1 2 Previous Next 18 Replies Latest reply on Aug 14, 2005 7:25 PM by Andrew Oliver

    Project planning/Roadmap

    Andrew Oliver Master

      So I'm not a huge believer in "project mangement" in the tradtional sense or the fancy roadmaps. However, I'm trying to just work out goals for the 1.0 release to ensure we're working on the must haves for an enterprise grade mail server.

      I'd like some feedback. This isn't to say that we won't do any of the things I've kicked out of the 1.0 release, but since 1.0 has a tentative release date of say March or so. One must prioritize. Moreover its important we aim for a production release as soon as feasible. Its important for every project of course.

      Please take a look at the roadmap:

      http://jira.jboss.com/jira/browse/JBMAIL

      Meanwhile here are a few decisions I made in the interest of time that I view as more controversial:

      1. No NIO until the 2.0 release: http://jira.jboss.com/jira/browse/JBMAIL-94 - while this probably limits the "per instance" or "per server" scale of the 1.0 release, it probably increases our performance on some platforms and reduces complexity dramatically.
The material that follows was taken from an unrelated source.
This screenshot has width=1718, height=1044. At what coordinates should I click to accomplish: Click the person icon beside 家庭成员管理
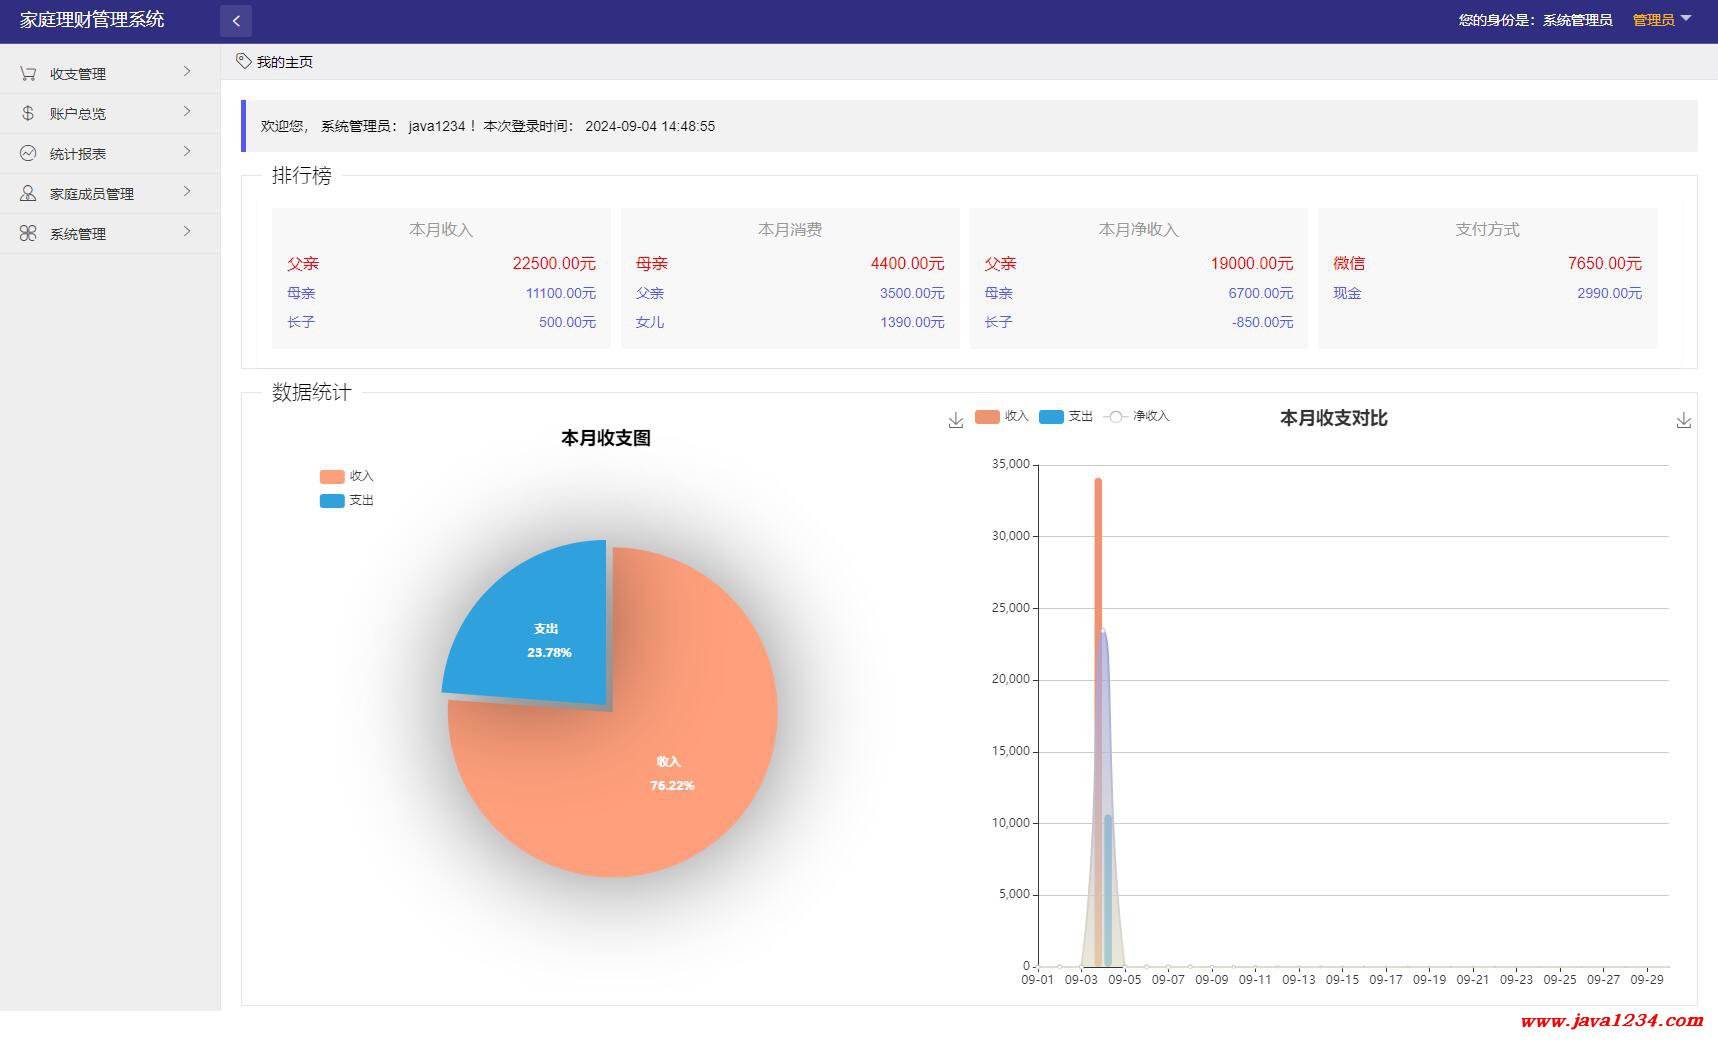(28, 193)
I do think NIO is a good idea and that not dedicating a thread per connection is a good idea (and proven more or less by the tomcat clan), I think we can achieve adequate performance and scale for 1.0 without it. I suspect we can make bigger gains in the area of datastore management and memory tradeoffs than this. Moreover, I think we'll be best to wait until underlying OS support for this and JVM support for this is more mature accross all platforms.

      2. No "over HTTP" protocol stuff until the 2.0 release: http://jira.jboss.com/jira/browse/JBMAIL-42 - While Exchange 2003 actually has something like this as well and I think it is a good idea, its not a widely used thing now. Its something that will take time to do and probably won't be used widely anyhow. It does mean that we won't have as great of support for organizations with peculiar firewall rules (port 80 is holy and nothing bad can happen there right?), I don't think it limits us enough to make it worth our while for 2.0.

      3. Exchange protocol port pushed to 2.0. We have a lot of road to travel and this will be a big effort. Its more than one protocol but several things that have to be matched. The active directory stuff alone will take time. Next, it requires a software investment which means it probably is a "rich committers" and "employee-only" effort. I think once the project is more widespread we can probably get shared resources for things like this, but right now I don't think it is feasible. Sadly its the thing I most want to do!

      4. Aggregate message store stuff pushed to M5: http://jira.jboss.com/jira/browse/JBMAIL-37 - There is a lot of stuff in M4 and I want to get our milestones happening regularly again. I have only budgeted 1 month for M4 (pretty ambitious since I do have a week's trip to Japan in there). There might be some slippage but I'd rather move features to M5 than miss the date now.

      5. Basic IMAP for M4. I just mean like list command and maybe get a mail or two from tbird. Its probable that this will neither be a complete or workable implementation, just some basic support for Tbird's imap.

      There are a number of things I haven't detailed out yet:

      http://jira.jboss.com/jira/browse/JBMAIL-65

      These will mostly be aimed at M6+. I need to research them more heavily. It would also be helpful if experienced people and potential/existing users sounded off in those areas. Please distinguish between "nice to have" "must have" and "Must have for 1.0".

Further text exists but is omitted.